--- Start Data shown ---
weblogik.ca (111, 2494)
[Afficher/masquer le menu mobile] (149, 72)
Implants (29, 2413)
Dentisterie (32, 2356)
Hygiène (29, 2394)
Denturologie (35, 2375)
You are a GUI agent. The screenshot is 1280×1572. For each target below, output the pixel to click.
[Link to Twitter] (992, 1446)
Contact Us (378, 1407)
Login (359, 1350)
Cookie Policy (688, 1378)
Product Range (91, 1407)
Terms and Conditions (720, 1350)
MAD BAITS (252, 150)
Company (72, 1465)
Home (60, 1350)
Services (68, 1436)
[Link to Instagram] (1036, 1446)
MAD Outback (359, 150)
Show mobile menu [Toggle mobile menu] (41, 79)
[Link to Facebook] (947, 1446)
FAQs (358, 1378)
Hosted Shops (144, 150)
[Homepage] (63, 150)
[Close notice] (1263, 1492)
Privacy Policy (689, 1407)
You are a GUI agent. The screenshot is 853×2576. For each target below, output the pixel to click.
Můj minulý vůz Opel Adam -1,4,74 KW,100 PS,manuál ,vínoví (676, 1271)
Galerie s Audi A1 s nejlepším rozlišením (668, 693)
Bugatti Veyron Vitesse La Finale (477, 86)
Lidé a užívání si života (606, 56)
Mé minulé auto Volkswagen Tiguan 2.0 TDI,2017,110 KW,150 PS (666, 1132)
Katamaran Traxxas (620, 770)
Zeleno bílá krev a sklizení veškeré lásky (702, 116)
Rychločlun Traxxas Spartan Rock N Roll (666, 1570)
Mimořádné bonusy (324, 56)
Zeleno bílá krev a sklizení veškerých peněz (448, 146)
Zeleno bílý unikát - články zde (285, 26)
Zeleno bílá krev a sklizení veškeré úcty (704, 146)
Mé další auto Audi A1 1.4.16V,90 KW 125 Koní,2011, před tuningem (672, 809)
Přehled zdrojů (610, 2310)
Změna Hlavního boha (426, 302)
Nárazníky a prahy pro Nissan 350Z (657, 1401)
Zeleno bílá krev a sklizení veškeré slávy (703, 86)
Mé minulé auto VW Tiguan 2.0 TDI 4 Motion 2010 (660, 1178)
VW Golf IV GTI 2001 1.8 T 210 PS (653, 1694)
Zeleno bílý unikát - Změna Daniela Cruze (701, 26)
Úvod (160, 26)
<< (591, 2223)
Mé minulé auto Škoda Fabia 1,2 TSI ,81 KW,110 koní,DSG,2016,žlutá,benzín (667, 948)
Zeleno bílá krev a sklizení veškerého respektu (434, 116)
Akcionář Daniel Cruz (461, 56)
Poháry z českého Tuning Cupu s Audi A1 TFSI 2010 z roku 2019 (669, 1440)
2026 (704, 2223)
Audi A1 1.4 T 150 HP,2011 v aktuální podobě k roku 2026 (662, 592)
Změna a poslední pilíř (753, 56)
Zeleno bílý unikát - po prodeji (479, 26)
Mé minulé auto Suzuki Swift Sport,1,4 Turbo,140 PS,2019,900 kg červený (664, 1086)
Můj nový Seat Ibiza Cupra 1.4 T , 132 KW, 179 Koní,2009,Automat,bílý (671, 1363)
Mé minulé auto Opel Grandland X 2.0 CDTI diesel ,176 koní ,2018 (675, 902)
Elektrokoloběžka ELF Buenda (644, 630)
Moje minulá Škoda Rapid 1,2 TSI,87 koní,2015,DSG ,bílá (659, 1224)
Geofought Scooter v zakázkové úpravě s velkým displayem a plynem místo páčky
--- End Data shown ---
- _To do_
Copy the entire listing above, substituting "point" for every occurrence of "pixel" and leaving everything else as it is.

- _The completed task_
weblogik.ca (111, 2494)
[Afficher/masquer le menu mobile] (149, 72)
Implants (29, 2413)
Dentisterie (32, 2356)
Hygiène (29, 2394)
Denturologie (35, 2375)
You are a GUI agent. The screenshot is 1280×1572. For each target below, output the point to click.
[Link to Twitter] (992, 1446)
Contact Us (378, 1407)
Login (359, 1350)
Cookie Policy (688, 1378)
Product Range (91, 1407)
Terms and Conditions (720, 1350)
MAD BAITS (252, 150)
Company (72, 1465)
Home (60, 1350)
Services (68, 1436)
[Link to Instagram] (1036, 1446)
MAD Outback (359, 150)
Show mobile menu [Toggle mobile menu] (41, 79)
[Link to Facebook] (947, 1446)
FAQs (358, 1378)
Hosted Shops (144, 150)
[Homepage] (63, 150)
[Close notice] (1263, 1492)
Privacy Policy (689, 1407)
You are a GUI agent. The screenshot is 853×2576. For each target below, output the point to click.
Můj minulý vůz Opel Adam -1,4,74 KW,100 PS,manuál ,vínoví (676, 1271)
Galerie s Audi A1 s nejlepším rozlišením (668, 693)
Bugatti Veyron Vitesse La Finale (477, 86)
Lidé a užívání si života (606, 56)
Mé minulé auto Volkswagen Tiguan 2.0 TDI,2017,110 KW,150 PS (666, 1132)
Katamaran Traxxas (620, 770)
Zeleno bílá krev a sklizení veškeré lásky (702, 116)
Rychločlun Traxxas Spartan Rock N Roll (666, 1570)
Mimořádné bonusy (324, 56)
Zeleno bílá krev a sklizení veškerých peněz (448, 146)
Zeleno bílý unikát - články zde (285, 26)
Zeleno bílá krev a sklizení veškeré úcty (704, 146)
Mé další auto Audi A1 1.4.16V,90 KW 125 Koní,2011, před tuningem (672, 809)
Přehled zdrojů (610, 2310)
Změna Hlavního boha (426, 302)
Nárazníky a prahy pro Nissan 350Z (657, 1401)
Zeleno bílá krev a sklizení veškeré slávy (703, 86)
Mé minulé auto VW Tiguan 2.0 TDI 4 Motion 2010 (660, 1178)
VW Golf IV GTI 2001 1.8 T 210 PS (653, 1694)
Zeleno bílý unikát - Změna Daniela Cruze (701, 26)
Úvod (160, 26)
<< (591, 2223)
Mé minulé auto Škoda Fabia 1,2 TSI ,81 KW,110 koní,DSG,2016,žlutá,benzín (667, 948)
Zeleno bílá krev a sklizení veškerého respektu (434, 116)
Akcionář Daniel Cruz (461, 56)
Poháry z českého Tuning Cupu s Audi A1 TFSI 2010 z roku 2019 (669, 1440)
2026 (704, 2223)
Audi A1 1.4 T 150 HP,2011 v aktuální podobě k roku 2026 (662, 592)
Změna a poslední pilíř (753, 56)
Zeleno bílý unikát - po prodeji (479, 26)
Mé minulé auto Suzuki Swift Sport,1,4 Turbo,140 PS,2019,900 kg červený (664, 1086)
Můj nový Seat Ibiza Cupra 1.4 T , 132 KW, 179 Koní,2009,Automat,bílý (671, 1363)
Mé minulé auto Opel Grandland X 2.0 CDTI diesel ,176 koní ,2018 (675, 902)
Elektrokoloběžka ELF Buenda (644, 630)
Moje minulá Škoda Rapid 1,2 TSI,87 koní,2015,DSG ,bílá (659, 1224)
Geofought Scooter v zakázkové úpravě s velkým displayem a plynem místo páčky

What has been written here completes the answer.